For the Classroom: Sleep Hygiene Journal

© Rebecca Wenrich Wheeler 2016

Sleep deprivation affects Americans from all age groups. The following activity is great for students.  Teachers and parents may benefit from participating as well.

Week 1:

Follow normal sleep routine and record the following in a journal on a daily basis labeled with the date:

  • Log all activities one hour prior to bedtime, including screen time, food and drink consumed, and hygiene activities (brushing teeth, bath time, etc.).
  • Record the time you went to sleep and when you awoke.
  • As soon as you wake up, rate how awake you feel on a scale of 1-10 (1 being “I can barely get out of bed” to 10 being “Let’s take on the world!”)
  • Record whether the alarm woke you or you woke on your own. If you woke up by an alarm, write down how many times you hit the snooze button.
  • Record on a scale from 1-10 how you would describe the quality of your sleep (1 being “Very light sleep, woke up several times” to 10 “Very deep sleep”).

Week 2:

Turn off all screens one hour before bedtime (including televisions, computers, cell phones, iPads and eReaders).  Reading a physical book or magazine 30 minutes before bedtime is okay.  Record the following in a journal on a daily basis with a date:

  • Log all activities one hour prior to bedtime, including screen time, food and drink consumed, and hygiene activities (brushing teeth, bath time, etc.).
  • Record the time you went to sleep and when you awoke.
  • As soon as you wake up, rate how awake you feel on a scale of 1-10 (1 being “I can barely get out of bed” to 10 being “Let’s take on the world!”)
  • Record whether the alarm woke you or you woke on your own. If you woke up by an alarm, write down how many times you hit the snooze button.
  • Record on a scale from 1-10 how you would describe the quality of your sleep (1 being “Very light sleep, woke up several times” to 10 “Very deep sleep”).

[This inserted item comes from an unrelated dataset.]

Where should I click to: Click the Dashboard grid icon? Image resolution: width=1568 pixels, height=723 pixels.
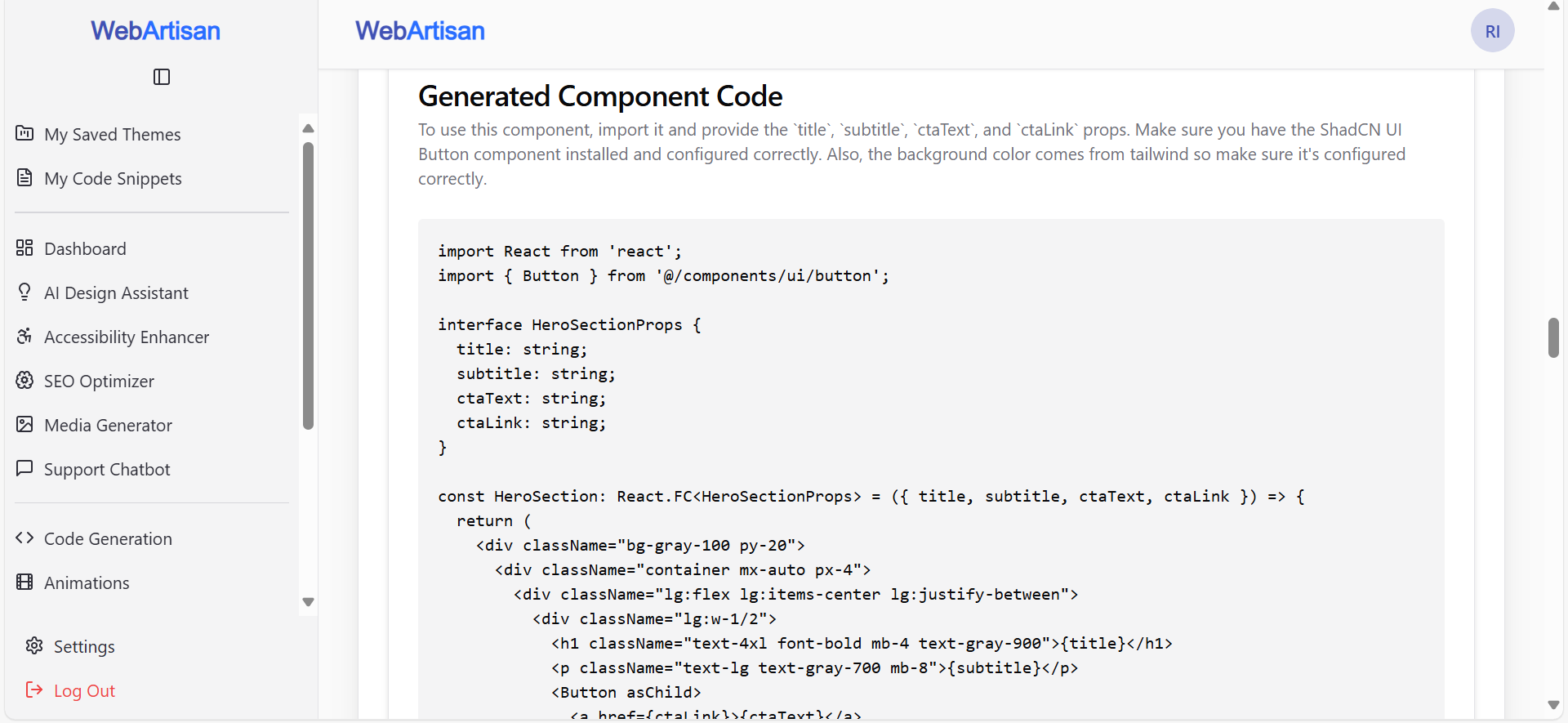tap(24, 248)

After the two week experience, review the results and write a short report comparing the data for the two weeks. The length and description required in the report can be adjusted for grade level of students. If you would like to extend the experiment for a third week, continue with the removal of screen time and then add another sleep hygiene tip for instance: “Add an hour of exercise two or more hours before bedtime.”

Woman reading a magazine in bed.
Replace screen-time with a physical book or magazine at least 30 minutes prior to sleeping.
person-woman-hotel-laptop
Turn off all screens one hour before bedtime (including televisions, computers, cell phones, iPads and eReaders).